Tuesday 8 December 2015

Conflict Situations

The handling of conflict situations requires special personnel management skills. Animosity on the field can arise from two sources – player vs player or player vs umpire.

Player vs player – in this situation it is very often wise to allow the players to have their say so that both know how they feel about each other. By jumping in too quickly here the umpire will only incur the wrath of both players. They will be intent on having their say anyway – but the umpire in control will allow it for a short time only and then step in with words like “You’ve made your feelings clear now let’s get on with the game”.
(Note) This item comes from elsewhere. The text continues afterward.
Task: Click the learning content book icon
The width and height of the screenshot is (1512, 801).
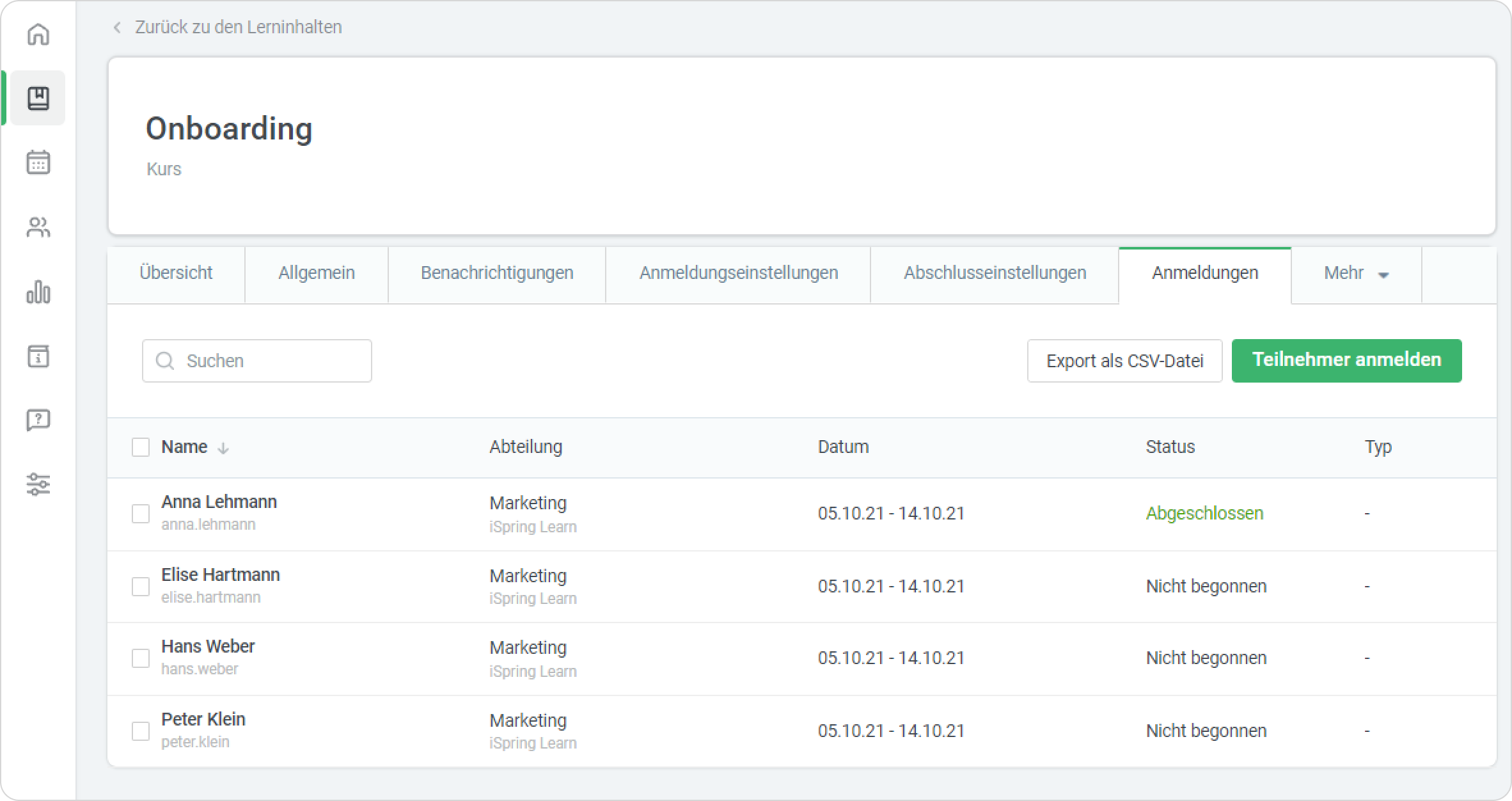Action: [x=38, y=99]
Some umpires have a dislike for getting involved whilst others may step in too quickly. If either of these paths is chosen, the umpire will quickly lose the respect of the players. A few important matters need to be considered. These include:

Never react too quickly. A disappointed bowler needs a little time to cool down. If the incident occurs during an over, consider waiting until the over is completed before saying anything. An astute Captain will realize his bowlers cannot perform to their optimum if they are rattled and will quite often speak to the player. If this happens, wait to see if it produces the desired effect. If not, you should have a quiet word saying something like “Come on mate, don’t let things get too heated out here”. This is a non-threatening way of defusing a potential problem further into the match. If the bowler shows no interest in improving his behaviour, involve the Captain immediately and request him to take action.

Player vs umpire. Often the fielding team will feel aggrieved over a decision. To show that the umpire is in control and of good temperament, he should stand by his decision and reject any feelings of guilt. You may need to show you are in control by saying, “It’s obvious we disagree on what has happened but the decision has been made so let’s get on with the game”. If an error has been made, umpires must never try to even up as two mistakes over the one incident leads to a loss of respect.

Player Conduct Reports. In the first instance, request the Captain to control his players in accordance with The Spirit of Cricket. Should you need to speak to a player, never walk towards him in an aggressive manner or point fingers in an animated way. Always involve the Captain and your fellow umpire so that all concerned will know what was said. Any reports emanating must be made together with your colleague even if you have not heard what was said. You will know by the reaction of the player that there was a problem and your input into the report will be crucial when a hearing takes place.

Any comment or dissent by a player should be evaluated by you and if in your opinion it was a spur of the moment reaction, or of a minor nature, then you should ignore it or handle it in a low key way. However, if you deem it of a serious nature, or if the player’s behaviour was abusive or intimidatory towards you, then deal with it in accordance with Law 42.18.

Umpires must expect, due to the nature of their decision-making role, (i.e. making decisions that have implications for others), that conflict or dissent will occur at times. Umpires must not be daunted by this. Rather they should have developed strategies to enable them to meet such a challenge in a positive and confident manner.

Never think that being an umpire gives you immunity from having to take a little criticism. It’s part of umpiring so plan on it happening. Successful umpires know how much to take before acting under the code of conduct.